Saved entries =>

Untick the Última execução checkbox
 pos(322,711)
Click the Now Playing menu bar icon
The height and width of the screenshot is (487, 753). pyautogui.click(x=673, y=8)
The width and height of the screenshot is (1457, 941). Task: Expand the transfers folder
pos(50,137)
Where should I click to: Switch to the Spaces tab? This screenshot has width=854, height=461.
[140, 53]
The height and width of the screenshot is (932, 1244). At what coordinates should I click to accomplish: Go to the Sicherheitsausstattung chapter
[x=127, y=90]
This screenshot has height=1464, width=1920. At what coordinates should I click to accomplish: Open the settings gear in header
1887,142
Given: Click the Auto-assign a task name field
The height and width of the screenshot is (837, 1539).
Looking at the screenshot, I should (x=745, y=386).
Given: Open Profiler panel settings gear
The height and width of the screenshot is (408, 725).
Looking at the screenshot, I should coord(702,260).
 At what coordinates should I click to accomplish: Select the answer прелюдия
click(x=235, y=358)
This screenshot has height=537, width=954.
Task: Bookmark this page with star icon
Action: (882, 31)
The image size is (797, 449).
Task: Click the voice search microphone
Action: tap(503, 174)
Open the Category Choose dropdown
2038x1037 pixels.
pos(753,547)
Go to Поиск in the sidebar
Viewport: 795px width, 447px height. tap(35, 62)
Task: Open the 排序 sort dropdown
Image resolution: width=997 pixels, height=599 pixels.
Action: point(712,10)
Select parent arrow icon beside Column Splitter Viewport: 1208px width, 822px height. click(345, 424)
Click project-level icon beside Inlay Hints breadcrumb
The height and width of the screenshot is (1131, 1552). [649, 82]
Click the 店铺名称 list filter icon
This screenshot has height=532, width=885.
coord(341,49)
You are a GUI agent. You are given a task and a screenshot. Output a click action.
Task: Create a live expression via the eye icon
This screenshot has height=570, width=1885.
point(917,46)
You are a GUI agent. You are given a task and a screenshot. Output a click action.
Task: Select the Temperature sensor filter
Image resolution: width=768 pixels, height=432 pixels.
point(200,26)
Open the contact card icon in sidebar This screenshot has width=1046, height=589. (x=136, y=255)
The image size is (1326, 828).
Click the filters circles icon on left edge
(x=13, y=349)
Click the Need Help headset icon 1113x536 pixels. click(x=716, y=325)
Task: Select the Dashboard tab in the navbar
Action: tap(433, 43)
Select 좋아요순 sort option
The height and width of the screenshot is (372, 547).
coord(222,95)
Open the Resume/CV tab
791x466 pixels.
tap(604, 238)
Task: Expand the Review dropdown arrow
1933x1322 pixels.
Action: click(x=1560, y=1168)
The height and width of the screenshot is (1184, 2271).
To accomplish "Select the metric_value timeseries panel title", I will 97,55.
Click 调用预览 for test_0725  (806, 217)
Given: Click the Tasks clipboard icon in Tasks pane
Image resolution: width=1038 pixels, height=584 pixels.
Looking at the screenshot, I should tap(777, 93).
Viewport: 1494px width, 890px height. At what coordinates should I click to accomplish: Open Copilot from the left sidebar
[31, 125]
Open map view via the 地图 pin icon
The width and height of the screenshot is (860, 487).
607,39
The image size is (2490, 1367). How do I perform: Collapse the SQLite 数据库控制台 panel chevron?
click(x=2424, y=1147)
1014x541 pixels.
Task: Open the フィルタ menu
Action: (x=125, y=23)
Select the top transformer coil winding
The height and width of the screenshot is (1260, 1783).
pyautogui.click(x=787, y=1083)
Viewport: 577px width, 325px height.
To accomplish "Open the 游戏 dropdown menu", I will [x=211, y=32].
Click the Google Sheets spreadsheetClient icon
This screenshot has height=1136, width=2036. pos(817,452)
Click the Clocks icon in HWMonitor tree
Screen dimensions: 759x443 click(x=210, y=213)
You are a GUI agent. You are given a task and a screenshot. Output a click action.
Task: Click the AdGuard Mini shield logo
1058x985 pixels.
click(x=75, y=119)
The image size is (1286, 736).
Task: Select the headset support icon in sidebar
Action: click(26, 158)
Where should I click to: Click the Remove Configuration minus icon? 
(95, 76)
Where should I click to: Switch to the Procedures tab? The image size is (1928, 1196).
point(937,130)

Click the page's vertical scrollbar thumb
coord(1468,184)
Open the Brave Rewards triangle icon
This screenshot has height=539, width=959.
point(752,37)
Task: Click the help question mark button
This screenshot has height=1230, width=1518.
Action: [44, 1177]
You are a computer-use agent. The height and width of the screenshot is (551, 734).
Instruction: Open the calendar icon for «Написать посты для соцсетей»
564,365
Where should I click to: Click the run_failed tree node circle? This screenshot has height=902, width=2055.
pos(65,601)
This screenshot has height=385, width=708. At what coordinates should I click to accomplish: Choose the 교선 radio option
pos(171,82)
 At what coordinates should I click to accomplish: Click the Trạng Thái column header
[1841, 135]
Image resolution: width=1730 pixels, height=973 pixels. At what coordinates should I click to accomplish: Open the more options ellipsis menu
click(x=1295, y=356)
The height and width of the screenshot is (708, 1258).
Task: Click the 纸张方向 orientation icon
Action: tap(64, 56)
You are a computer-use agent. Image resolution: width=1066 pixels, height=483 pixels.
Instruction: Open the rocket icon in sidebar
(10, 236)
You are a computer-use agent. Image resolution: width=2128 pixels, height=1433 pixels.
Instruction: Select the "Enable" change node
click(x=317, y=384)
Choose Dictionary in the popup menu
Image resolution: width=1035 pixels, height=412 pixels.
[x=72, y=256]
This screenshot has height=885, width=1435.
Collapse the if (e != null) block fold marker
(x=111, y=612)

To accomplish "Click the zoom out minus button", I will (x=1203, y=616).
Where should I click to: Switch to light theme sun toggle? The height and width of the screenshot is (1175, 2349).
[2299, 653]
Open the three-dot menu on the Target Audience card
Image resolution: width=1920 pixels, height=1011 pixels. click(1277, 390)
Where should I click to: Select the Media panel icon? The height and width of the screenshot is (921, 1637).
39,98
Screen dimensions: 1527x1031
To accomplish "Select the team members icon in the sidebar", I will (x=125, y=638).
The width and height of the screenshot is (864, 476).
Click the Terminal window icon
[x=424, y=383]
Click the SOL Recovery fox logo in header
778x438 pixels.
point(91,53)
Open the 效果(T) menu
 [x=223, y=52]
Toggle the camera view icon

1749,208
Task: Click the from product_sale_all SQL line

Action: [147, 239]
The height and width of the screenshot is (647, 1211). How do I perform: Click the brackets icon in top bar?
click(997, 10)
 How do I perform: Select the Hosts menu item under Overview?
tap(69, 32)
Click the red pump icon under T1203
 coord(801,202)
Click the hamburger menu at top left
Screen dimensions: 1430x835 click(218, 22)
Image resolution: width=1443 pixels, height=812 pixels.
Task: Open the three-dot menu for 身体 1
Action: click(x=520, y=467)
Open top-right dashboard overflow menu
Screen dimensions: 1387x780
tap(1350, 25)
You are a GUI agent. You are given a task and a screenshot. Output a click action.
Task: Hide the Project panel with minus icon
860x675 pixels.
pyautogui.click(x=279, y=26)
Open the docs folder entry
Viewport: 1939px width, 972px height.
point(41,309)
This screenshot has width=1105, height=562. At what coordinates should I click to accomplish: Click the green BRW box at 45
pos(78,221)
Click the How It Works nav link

EXERCISE INSTRUCTIONS => Could you return exactly the stretch of the data above that starts at the line with "Click the Need" and ends at the line with "The height and width of the screenshot is (1184, 2271).", both lines included?

EXERCISE ANSWER =>
Click the Need Help headset icon 1113x536 pixels. click(x=716, y=325)
Task: Select the Dashboard tab in the navbar
Action: tap(433, 43)
Select 좋아요순 sort option
The height and width of the screenshot is (372, 547).
coord(222,95)
Open the Resume/CV tab
791x466 pixels.
tap(604, 238)
Task: Expand the Review dropdown arrow
1933x1322 pixels.
Action: click(x=1560, y=1168)
The height and width of the screenshot is (1184, 2271).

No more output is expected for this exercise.